NUMEV Seminar : « Long-distance electrodynamic interactions among biomolecules » by Marco Pettini
Cet évènement est passé !
Campus Saint Priest, bâtiment 2, amphi Moreau – 860, rue de St Priest, 34090 Montpellier.
Les Séminaires NUMEV sont ouverts à un large public de chercheurs et chercheuses de toutes disciplines, qui souhaitent en savoir plus sur les domaines de recherche actuels de la communauté NUMEV-MIPS (Mathématiques, Informatique, Physique et Systèmes) ou sur les possibilités de développer ses compétences et savoir-faires.
Long-distance electrodynamic interactions among biomolecules
By Marco Pettini, Center for Theoretical Physics and Aix-Marseille University Luminy, Marseille, France
Abstract
In the first part of this talk I will report on the theoretical and experimental findings about the activation of out-of-equilibrium collective oscillations of a macromolecule as a classical phonon condensation phenomenon.
In the second part of the talk, I will report on the outcomes of two other recent and independent experiments that, based on two different physical effects detected by fluorescence correlation spectroscopy and terahertz spectroscopy, respectively, demonstrate the activation of resonant electrodynamic intermolecular forces acting at long distances. The activation of these long- range/long-distance electrodynamic interactions among biomolecules (proteins) is a consequence of the activation of the out-of-equilibrium collective molecular oscillations discussed in the first part of the talk. The existence of these forces was predicted by both classical and quantum electrodynamics, however, they have never been hitherto experimentally observed.

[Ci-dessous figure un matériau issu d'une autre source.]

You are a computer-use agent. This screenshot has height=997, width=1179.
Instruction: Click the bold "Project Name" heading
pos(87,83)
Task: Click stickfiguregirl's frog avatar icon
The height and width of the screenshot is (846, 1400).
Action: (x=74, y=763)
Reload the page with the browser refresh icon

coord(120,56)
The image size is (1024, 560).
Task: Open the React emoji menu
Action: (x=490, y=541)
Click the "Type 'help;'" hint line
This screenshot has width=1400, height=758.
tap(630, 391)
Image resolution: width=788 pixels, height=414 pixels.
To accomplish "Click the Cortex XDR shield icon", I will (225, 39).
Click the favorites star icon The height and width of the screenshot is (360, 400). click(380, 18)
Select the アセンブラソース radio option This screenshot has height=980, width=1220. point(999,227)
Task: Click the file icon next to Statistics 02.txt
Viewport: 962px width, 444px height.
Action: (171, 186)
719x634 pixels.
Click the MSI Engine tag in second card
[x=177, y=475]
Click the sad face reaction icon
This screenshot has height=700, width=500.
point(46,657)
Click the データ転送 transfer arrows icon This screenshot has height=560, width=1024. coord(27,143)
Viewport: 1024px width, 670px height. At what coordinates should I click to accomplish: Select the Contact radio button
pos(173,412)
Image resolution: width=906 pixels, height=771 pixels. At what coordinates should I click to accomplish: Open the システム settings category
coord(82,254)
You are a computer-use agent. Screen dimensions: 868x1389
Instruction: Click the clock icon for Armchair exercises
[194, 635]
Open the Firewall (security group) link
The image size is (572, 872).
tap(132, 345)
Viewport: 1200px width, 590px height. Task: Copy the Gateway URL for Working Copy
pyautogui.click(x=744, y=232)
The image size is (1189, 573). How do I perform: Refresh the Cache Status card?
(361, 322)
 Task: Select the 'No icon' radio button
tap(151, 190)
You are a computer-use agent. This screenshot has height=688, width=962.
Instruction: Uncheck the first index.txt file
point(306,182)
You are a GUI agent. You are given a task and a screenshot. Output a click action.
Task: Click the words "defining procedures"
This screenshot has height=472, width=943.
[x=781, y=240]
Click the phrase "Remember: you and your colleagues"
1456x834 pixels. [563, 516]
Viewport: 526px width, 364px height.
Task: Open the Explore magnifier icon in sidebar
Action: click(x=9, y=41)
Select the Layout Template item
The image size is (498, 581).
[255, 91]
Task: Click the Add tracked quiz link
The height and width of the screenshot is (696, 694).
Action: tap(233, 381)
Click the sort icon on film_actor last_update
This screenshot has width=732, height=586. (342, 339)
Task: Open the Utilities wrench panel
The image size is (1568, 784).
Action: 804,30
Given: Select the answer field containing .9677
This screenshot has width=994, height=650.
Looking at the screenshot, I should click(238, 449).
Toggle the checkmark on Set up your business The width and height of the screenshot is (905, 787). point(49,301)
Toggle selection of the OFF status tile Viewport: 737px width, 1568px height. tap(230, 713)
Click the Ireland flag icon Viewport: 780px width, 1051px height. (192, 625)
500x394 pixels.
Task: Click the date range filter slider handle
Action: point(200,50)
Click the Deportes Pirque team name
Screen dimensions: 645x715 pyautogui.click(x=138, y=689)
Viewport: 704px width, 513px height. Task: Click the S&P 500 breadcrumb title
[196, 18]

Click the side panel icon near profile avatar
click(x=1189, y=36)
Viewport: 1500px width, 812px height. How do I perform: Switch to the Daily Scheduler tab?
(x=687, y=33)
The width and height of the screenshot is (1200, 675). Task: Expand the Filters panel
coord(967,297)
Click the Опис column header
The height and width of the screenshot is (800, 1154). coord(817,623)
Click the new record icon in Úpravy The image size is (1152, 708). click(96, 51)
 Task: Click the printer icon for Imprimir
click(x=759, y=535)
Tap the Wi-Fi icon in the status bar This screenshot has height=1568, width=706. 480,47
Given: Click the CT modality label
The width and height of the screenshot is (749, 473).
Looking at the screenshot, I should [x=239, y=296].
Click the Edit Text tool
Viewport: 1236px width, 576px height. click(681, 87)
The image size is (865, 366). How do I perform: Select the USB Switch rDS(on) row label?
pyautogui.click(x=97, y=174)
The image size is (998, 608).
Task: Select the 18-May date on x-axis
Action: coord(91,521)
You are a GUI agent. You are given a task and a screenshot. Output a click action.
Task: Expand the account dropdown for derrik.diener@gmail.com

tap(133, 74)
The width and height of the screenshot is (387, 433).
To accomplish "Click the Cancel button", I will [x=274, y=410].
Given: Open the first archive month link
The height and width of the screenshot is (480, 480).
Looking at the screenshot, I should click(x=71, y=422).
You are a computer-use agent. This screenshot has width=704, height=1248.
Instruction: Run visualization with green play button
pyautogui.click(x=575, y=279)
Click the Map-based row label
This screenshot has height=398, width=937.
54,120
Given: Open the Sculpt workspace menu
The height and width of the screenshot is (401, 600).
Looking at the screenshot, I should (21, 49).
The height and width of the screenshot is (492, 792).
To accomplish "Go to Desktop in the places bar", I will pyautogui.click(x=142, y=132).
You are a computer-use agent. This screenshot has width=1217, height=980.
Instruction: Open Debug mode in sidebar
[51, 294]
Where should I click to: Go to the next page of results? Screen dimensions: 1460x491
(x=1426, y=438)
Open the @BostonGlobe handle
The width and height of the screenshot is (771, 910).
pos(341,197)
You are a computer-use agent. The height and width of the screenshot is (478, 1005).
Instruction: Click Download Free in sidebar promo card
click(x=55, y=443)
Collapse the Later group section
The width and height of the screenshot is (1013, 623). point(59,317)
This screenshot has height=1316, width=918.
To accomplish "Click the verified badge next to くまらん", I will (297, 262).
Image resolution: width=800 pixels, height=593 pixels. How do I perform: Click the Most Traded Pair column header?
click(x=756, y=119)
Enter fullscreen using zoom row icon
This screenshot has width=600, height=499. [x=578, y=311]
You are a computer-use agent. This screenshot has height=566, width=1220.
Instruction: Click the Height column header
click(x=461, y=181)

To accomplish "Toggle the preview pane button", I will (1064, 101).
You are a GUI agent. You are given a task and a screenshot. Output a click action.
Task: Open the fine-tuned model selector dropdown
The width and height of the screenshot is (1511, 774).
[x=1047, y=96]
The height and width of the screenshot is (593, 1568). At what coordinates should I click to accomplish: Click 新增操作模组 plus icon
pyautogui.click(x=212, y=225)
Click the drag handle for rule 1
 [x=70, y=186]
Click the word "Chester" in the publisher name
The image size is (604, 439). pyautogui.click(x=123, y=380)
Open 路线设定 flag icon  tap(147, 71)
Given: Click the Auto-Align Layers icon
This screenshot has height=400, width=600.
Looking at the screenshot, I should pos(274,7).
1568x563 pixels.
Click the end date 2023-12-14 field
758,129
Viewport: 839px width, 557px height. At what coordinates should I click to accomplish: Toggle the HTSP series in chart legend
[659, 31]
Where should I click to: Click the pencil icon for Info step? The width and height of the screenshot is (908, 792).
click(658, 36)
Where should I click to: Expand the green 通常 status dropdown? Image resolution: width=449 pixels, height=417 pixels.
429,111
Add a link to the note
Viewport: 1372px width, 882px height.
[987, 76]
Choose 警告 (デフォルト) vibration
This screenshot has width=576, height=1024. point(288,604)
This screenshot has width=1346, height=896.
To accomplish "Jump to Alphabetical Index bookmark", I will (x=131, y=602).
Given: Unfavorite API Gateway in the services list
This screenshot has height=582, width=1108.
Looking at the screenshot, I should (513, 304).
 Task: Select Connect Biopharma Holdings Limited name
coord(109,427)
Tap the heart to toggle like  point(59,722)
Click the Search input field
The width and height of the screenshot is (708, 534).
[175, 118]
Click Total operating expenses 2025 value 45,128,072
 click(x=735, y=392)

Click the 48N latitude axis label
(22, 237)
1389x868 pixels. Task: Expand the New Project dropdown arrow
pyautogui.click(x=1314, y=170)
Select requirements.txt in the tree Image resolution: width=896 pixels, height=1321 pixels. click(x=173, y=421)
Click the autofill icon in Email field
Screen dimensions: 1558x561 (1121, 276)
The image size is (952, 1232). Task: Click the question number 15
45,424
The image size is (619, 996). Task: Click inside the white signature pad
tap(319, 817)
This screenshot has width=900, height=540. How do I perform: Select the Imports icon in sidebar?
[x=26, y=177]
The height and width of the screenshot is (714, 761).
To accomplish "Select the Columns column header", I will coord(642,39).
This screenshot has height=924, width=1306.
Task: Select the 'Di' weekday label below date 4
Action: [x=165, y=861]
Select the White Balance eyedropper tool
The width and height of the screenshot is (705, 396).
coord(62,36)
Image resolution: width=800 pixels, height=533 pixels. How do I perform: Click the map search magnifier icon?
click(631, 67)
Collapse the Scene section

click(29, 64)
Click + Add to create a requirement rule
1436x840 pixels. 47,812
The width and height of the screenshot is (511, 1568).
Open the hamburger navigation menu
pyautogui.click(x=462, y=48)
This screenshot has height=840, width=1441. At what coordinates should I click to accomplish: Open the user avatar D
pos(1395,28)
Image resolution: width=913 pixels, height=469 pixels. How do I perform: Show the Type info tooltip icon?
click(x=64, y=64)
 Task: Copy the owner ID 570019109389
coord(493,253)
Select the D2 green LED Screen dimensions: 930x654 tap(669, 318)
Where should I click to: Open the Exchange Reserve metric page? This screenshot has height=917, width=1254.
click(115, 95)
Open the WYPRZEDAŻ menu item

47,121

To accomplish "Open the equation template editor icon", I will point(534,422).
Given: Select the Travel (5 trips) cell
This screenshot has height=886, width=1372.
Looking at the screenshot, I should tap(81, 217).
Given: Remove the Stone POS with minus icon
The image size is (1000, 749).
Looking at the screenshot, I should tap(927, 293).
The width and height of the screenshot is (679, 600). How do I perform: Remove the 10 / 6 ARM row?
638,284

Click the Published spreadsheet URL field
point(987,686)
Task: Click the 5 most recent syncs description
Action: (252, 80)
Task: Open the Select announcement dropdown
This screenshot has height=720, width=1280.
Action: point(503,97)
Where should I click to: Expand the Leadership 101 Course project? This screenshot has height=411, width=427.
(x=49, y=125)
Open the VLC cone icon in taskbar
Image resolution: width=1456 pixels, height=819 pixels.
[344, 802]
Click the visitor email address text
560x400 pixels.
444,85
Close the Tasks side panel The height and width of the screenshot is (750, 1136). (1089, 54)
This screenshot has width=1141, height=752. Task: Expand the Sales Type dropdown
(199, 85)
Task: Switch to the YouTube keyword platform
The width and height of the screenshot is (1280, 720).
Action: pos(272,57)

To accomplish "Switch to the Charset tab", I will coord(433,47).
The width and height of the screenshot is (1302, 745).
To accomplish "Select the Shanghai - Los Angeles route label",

The discovery of these new forces acting between biomolecules could have considerable impact on our understanding of the dynamics and functioning of the molecular machines at work in living organisms. In fact, it has been found that the model proteins used can mutually attract at a distance as large as 1000 Angstroms, which is by far larger than all the other intermolecular interactions usually considered in action in living matter. In addition to thermal fluctuations that drive molecular motions randomly, these resonant (and thus selective) electrodynamic forces may contribute to molecular encounters in the crowded cellular space.